All we need now is Apple Pay Cash outside the U.S. That might be nice.
#2: iPad and Mac sales are spiking
You can keep your market share data because Apple is in the mind-share business. With this in mind (sic), employee choice schemes tend to veer to iPads and Macs – so, how are sales looking?
Really good, according to Canalys, who claim:
- iPad sales up 41%.
- Mac sales climbed 47%,
- While the overall PC market climbed 23%.
- Apple climbed 40.9%.
Apple is now the world’s second biggest PC maker, eclipsed only by Lenovo, the report claimed. And the world’s biggest tablet maker.
There’s even a little chart.
#3: Selling like hot cakes
It is important to consider that Canalys data through a certain lens: That lens being that Apple announced its move to Apple Silicon in June, during a pandemic. That message must surely have meant some may have deferred Mac purchases. The other take away is that Apple’s iPhone uses a similar processor (the same family, the same foundry, and the same designer, Apple). These A14 (iPhone, iPad) series and M1 (Mac) chips are getting inside of ‘all the things’. With this in mind, consider this: Apple’s chip foundry, TSMC, allegedly cannot meet the demand for all the chips that are required. Which makes you think (given how recently the new and shiny Apple things went on sale), how many people are buying this stuff right now? My feeling, based on intuition above anything else, is that for many tech fans, Apple is a piece of good news in a year otherwise defined by fractures and doom.
#4: And they’re hot stuff
Speaking of processors, Apple can now lay claim to offering the world’s fastest smartphone processor, the fastest tablet processor and (with M1) the fastest – or at least, one of the fastest – personal computer processors.
The performance data for Apple’s new chips isn’t just impressive, it’s amazing: On multi-core performance Apple’s new consumer Macs are delivering scores that exceed that of Intel’s i9 chips.
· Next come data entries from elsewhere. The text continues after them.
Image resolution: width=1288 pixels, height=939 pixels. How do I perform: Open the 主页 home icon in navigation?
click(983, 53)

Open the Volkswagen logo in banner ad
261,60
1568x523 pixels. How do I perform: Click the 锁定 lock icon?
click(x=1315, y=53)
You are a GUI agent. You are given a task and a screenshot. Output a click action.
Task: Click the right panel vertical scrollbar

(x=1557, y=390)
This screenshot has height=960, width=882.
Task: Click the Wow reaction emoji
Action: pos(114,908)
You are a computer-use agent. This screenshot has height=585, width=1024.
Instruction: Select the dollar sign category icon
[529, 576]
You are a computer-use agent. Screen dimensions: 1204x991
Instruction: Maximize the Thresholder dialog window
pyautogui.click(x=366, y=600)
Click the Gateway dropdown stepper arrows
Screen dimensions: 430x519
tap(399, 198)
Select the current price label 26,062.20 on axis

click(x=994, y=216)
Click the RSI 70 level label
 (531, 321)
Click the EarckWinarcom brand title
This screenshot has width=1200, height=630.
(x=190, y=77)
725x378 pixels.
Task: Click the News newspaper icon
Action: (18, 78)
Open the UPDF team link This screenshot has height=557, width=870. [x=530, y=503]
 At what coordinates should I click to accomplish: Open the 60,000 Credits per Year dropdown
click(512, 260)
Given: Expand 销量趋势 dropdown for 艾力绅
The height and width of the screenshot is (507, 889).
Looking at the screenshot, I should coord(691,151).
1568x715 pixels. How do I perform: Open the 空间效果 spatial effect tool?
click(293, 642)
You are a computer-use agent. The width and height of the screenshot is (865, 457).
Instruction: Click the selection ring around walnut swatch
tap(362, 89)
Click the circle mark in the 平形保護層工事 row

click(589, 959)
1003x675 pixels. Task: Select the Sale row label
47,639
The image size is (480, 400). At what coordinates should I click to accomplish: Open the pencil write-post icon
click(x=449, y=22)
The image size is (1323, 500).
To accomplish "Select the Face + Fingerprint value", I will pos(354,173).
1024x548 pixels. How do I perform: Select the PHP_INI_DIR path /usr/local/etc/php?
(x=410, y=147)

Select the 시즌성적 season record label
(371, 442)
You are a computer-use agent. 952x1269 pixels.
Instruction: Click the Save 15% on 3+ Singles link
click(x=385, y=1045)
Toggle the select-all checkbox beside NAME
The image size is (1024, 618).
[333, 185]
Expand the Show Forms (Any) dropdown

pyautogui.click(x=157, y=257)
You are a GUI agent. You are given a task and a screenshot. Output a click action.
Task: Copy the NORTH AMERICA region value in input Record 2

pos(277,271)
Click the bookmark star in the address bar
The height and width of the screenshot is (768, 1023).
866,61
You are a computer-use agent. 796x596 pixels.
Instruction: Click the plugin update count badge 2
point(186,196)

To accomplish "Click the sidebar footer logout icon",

What’s important to note there is that the Macs announced so far are all making some kind of thermal compromise – now imagine how much performance these processors may be able to generate if put inside something with higher thermal capacity…
It’s like this. We’ve not reached the end of the M1 yet. Apple is already planning the successor of the successor of the successor of that chip. And probably has a blueprint for the generation after that as well. This is a whole new game, and the M1 Mac support inside of Big Sur is just a whole new level of Apple’s eternal start (up).